DIRECTIONS.
In the records below, copy the lines from the one with "Switch to the Replies tab icon" through the end, replacing "Replies" with "Messages" and keeping everything else the same. Leave out the pictures.

--- Begin INPUT MATERIAL ---

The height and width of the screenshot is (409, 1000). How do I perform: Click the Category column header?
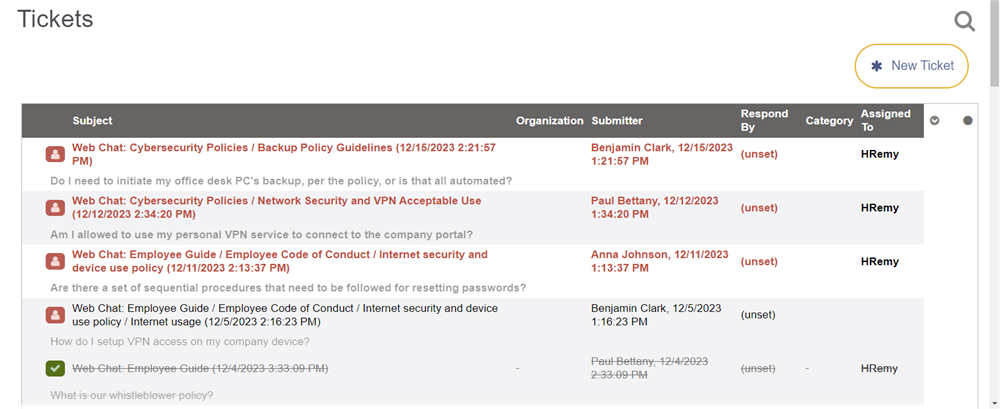[x=829, y=121]
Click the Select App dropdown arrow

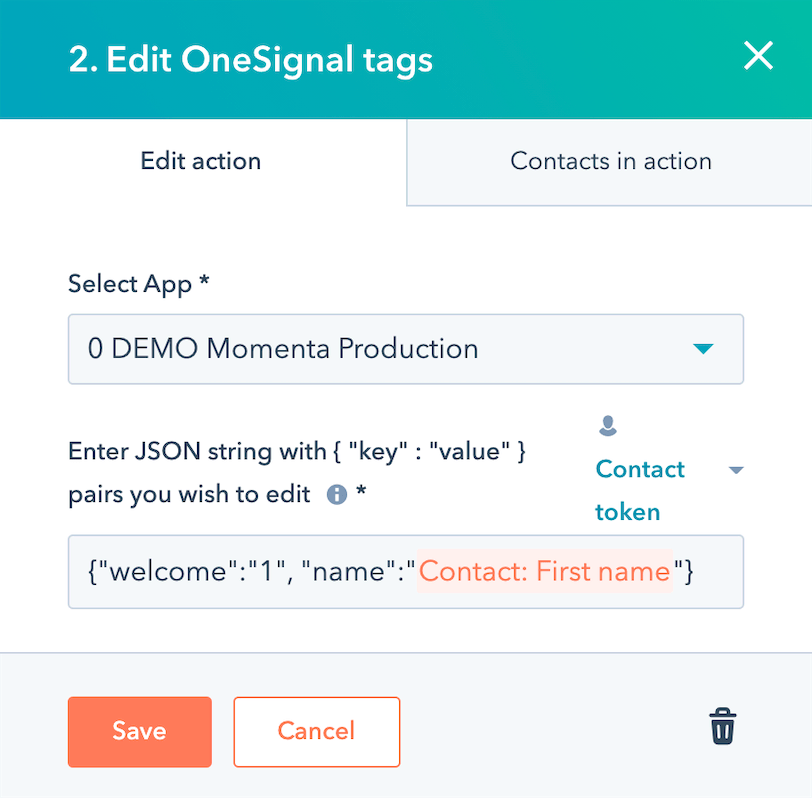tap(703, 349)
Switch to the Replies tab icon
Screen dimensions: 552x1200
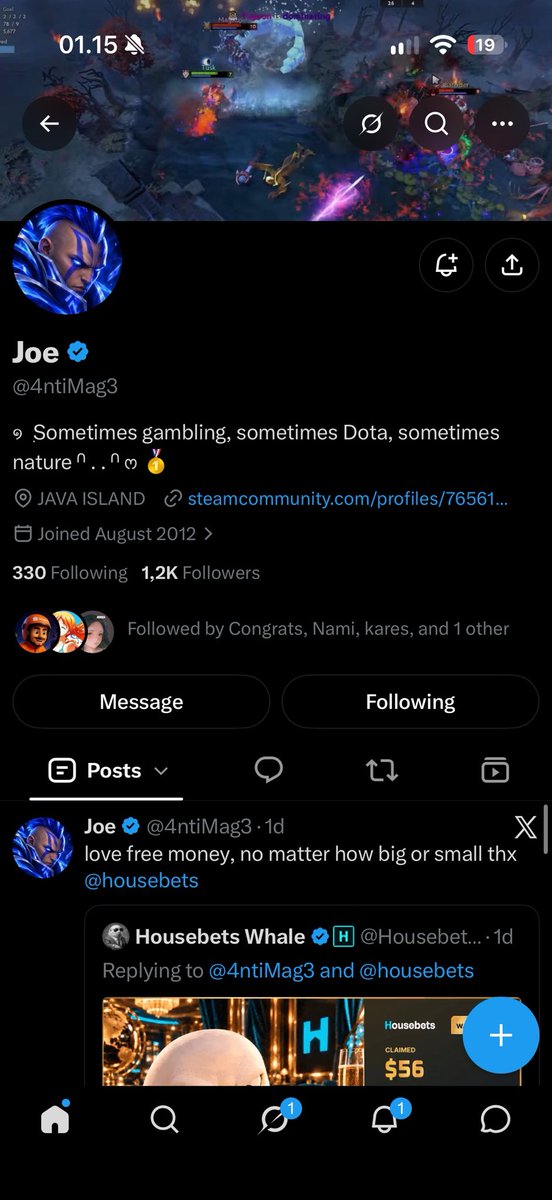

--- End INPUT MATERIAL ---

ANSWER TO THIS TASK.
Switch to the Messages tab icon
Screen dimensions: 552x1200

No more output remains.